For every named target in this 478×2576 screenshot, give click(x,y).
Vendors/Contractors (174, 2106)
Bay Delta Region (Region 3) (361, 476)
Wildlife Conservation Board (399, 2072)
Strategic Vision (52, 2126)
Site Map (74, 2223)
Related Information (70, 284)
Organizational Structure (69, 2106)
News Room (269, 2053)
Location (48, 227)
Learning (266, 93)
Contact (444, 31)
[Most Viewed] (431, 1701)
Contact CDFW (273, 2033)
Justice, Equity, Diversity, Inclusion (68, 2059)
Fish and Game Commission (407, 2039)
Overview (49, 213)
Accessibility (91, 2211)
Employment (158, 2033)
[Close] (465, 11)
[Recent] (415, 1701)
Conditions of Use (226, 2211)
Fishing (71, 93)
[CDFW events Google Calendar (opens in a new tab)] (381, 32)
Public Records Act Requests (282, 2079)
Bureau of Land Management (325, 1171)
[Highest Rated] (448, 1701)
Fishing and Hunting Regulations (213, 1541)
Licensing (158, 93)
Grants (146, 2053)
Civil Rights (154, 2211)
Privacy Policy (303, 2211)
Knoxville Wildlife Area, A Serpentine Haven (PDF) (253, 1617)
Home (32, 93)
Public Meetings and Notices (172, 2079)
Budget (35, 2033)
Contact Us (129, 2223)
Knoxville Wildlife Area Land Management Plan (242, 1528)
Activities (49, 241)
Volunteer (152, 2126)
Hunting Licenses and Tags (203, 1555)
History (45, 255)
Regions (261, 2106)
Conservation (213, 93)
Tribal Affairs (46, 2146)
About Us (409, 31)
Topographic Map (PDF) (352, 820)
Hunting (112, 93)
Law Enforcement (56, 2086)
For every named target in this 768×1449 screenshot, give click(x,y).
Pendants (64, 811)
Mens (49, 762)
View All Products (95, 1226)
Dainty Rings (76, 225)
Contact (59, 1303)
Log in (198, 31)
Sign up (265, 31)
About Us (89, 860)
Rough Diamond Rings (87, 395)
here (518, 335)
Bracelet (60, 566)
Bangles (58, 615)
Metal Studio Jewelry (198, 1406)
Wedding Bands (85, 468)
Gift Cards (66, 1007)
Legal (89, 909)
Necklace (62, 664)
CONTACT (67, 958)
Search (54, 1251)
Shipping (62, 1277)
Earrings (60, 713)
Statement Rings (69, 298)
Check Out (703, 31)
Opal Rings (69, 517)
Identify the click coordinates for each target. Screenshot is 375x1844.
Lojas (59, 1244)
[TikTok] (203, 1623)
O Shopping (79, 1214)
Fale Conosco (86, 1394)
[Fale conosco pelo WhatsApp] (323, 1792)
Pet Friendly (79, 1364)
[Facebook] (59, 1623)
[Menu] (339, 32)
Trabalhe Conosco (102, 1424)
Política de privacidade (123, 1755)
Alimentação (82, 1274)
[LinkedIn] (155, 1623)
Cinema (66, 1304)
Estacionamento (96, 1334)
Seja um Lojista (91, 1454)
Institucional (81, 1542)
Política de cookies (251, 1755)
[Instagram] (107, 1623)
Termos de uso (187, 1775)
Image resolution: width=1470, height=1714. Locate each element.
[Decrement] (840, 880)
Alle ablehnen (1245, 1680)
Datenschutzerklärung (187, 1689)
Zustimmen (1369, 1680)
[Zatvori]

* [WHAT IS REQUIRED]:
Your output should be the lines from the one with "[Instagram] (107, 1623)" through the last line of the entries above, copied exactly and nothing more.

* [ANSWER TO THIS EXERCISE]:
[Instagram] (107, 1623)
Termos de uso (187, 1775)
Image resolution: width=1470, height=1714. Locate each element.
[Decrement] (840, 880)
Alle ablehnen (1245, 1680)
Datenschutzerklärung (187, 1689)
Zustimmen (1369, 1680)
[Zatvori]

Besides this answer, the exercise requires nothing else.